A lista de presenças inclui também o ministro Alexandre de Moraes, que participará de um painel sobre "Democracia, populismo e polarização ideológica". A ausência de outros nomes como Roberto Barroso (aposentado em 2025) e André Mendonça, que esteve presente em 2025, marca a dinâmica deste ano. A redução de participantes se estende a governadores, com apenas Wanderlei Barbosa confirmado, e a ministros do STJ e TCU.
Questões domésticas de relevância eleitoral também serão abordadas. Ministros como Alexandre Silveira discutirão soberania nacional, enquanto Paulo Henrique Pereira debaterá os impactos da redução da jornada de trabalho. Painéis sobre fraudes digitais, com a participação de André Esteves, e o futuro da economia brasileira, com Gabriel Galípolo e Magda Chambriard, compõem a agenda. O Fórum também abordará segurança pública, tecnologia, apostas online, regulação digital, inteligência artificial e acordos comerciais.

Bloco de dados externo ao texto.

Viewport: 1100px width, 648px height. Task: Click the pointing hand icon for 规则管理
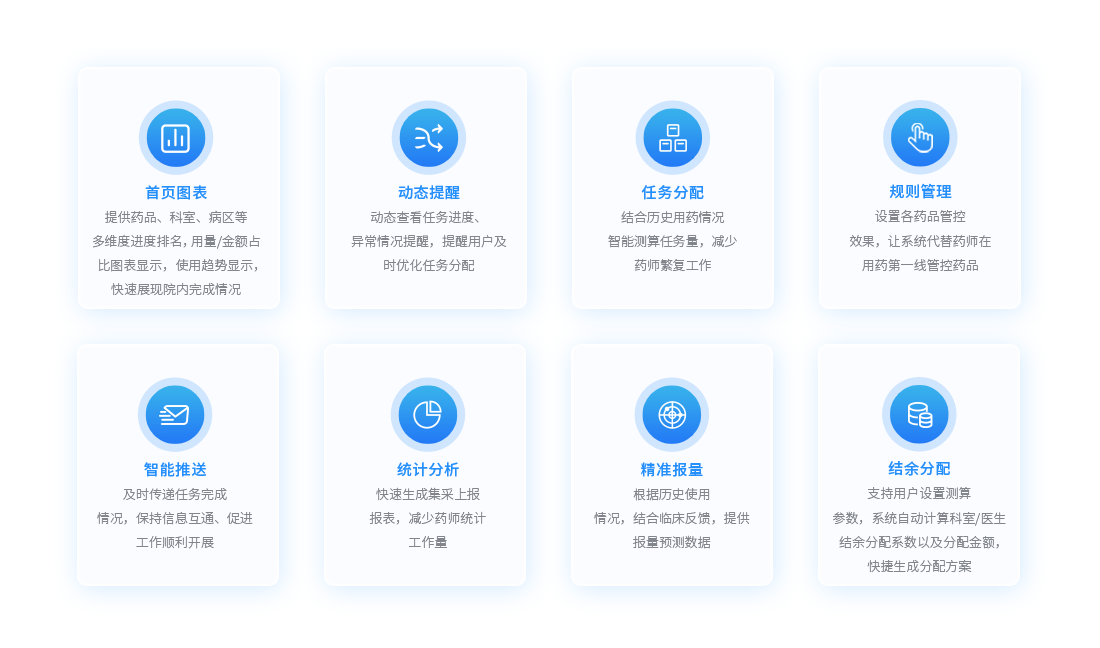point(920,137)
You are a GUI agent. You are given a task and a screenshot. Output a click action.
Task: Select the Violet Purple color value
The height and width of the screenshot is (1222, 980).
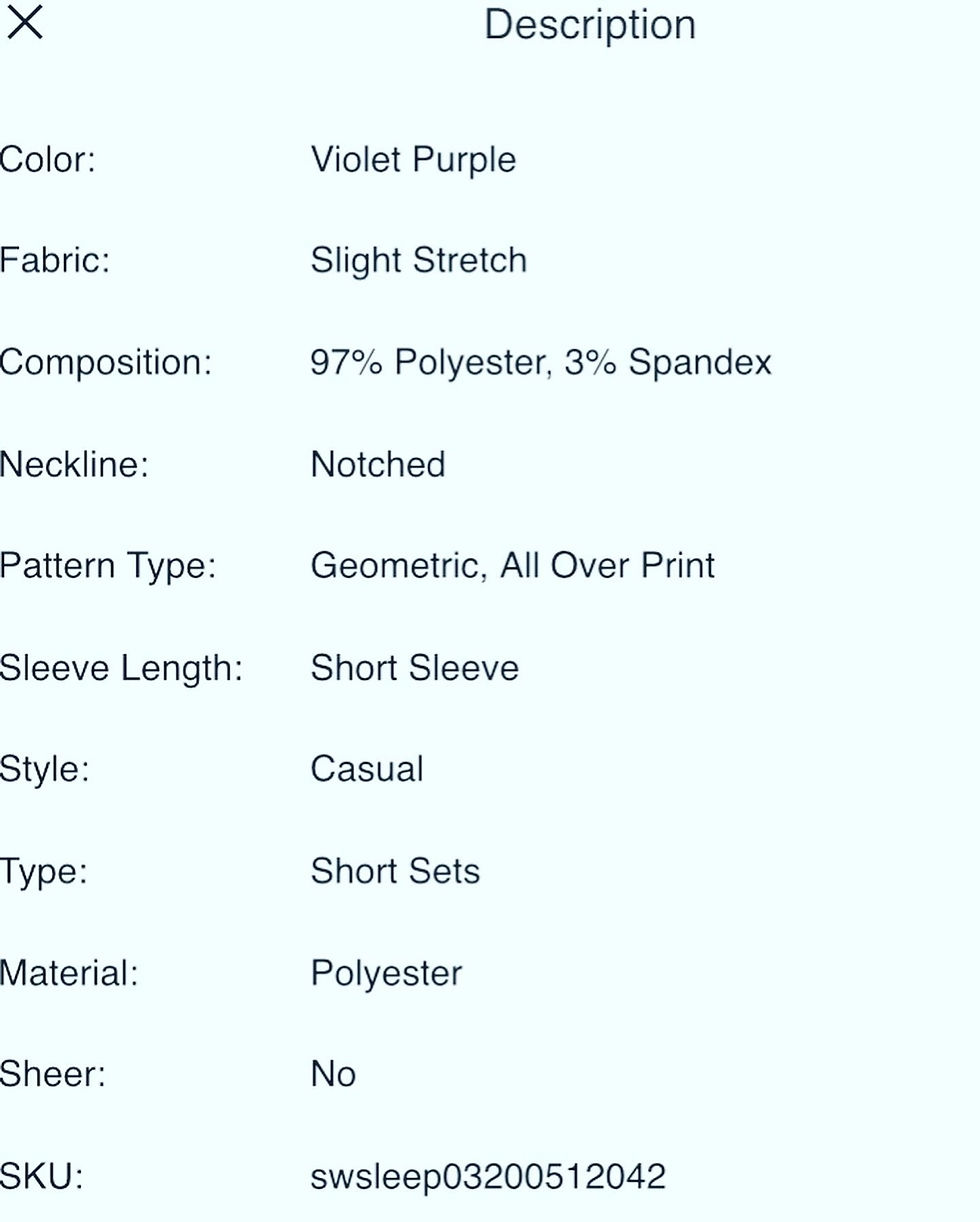pos(413,159)
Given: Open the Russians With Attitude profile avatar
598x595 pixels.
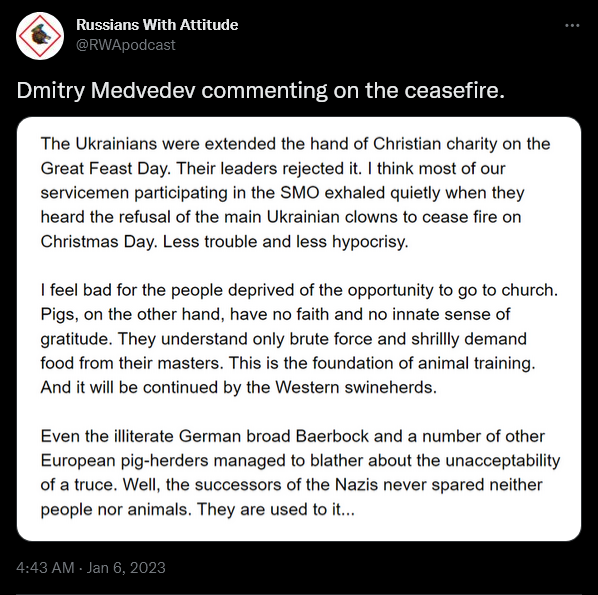Looking at the screenshot, I should (x=40, y=36).
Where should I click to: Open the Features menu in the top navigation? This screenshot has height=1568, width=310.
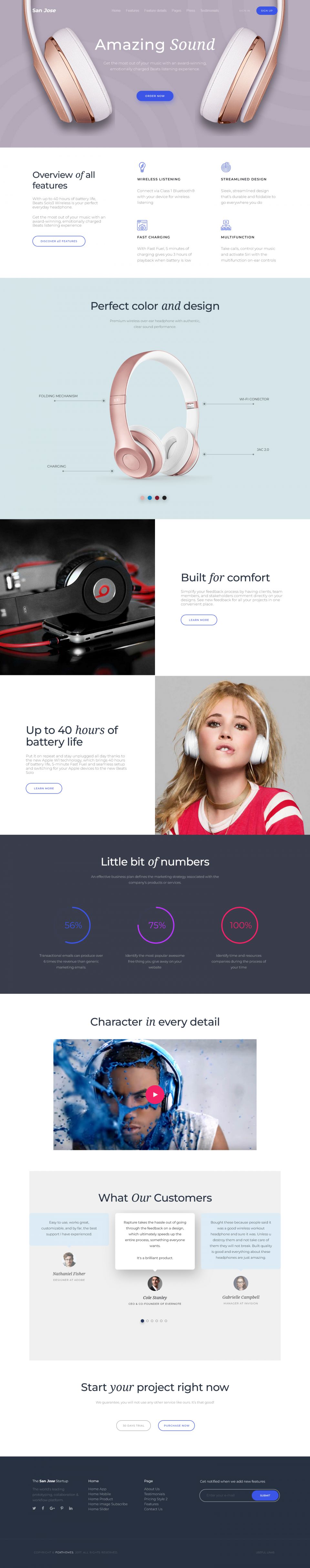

A prática de festas e jantares privados oferecidos por empresas a participantes é vista por críticos como um contato inadequado entre o setor privado e o Judiciário. Gilmar Mendes, contudo, defende que esses encontros permitem a reflexão sobre temas contemporâneos e a troca de experiências, preparando os magistrados para suas funções. Entre os empresários confirmados estão André Esteves (BTG Pactual), Fábio Chilo (JBS), Luiza Trajano (Magazine Luiza), Luiz Carlos Trabuco Cappi (Bradesco), Ricardo Faria (Grupo Granja Faria), Fábio Gaspar (Shell Brasil), Eduardo Lopes (Nubank), Anderson Baranov (Norsk Hydro Brasil) e Eduardo Sattamini (Engie Brasil).
O 14º Fórum de Lisboa, realizado de 1º a 3 de junho na Universidade de Lisboa, é organizado pelo IDP, FGV Justiça e LPL. O IDP, fundado por Gilmar Mendes, Paulo Gonet Branco e Inocêncio Mártires Coelho, busca promover o debate democrático e a reflexão sobre desafios globais. O evento conta com o Alto Patrocínio da Presidência da República Portuguesa, uma chancela que reconhece sua relevância institucional, acadêmica e cívica.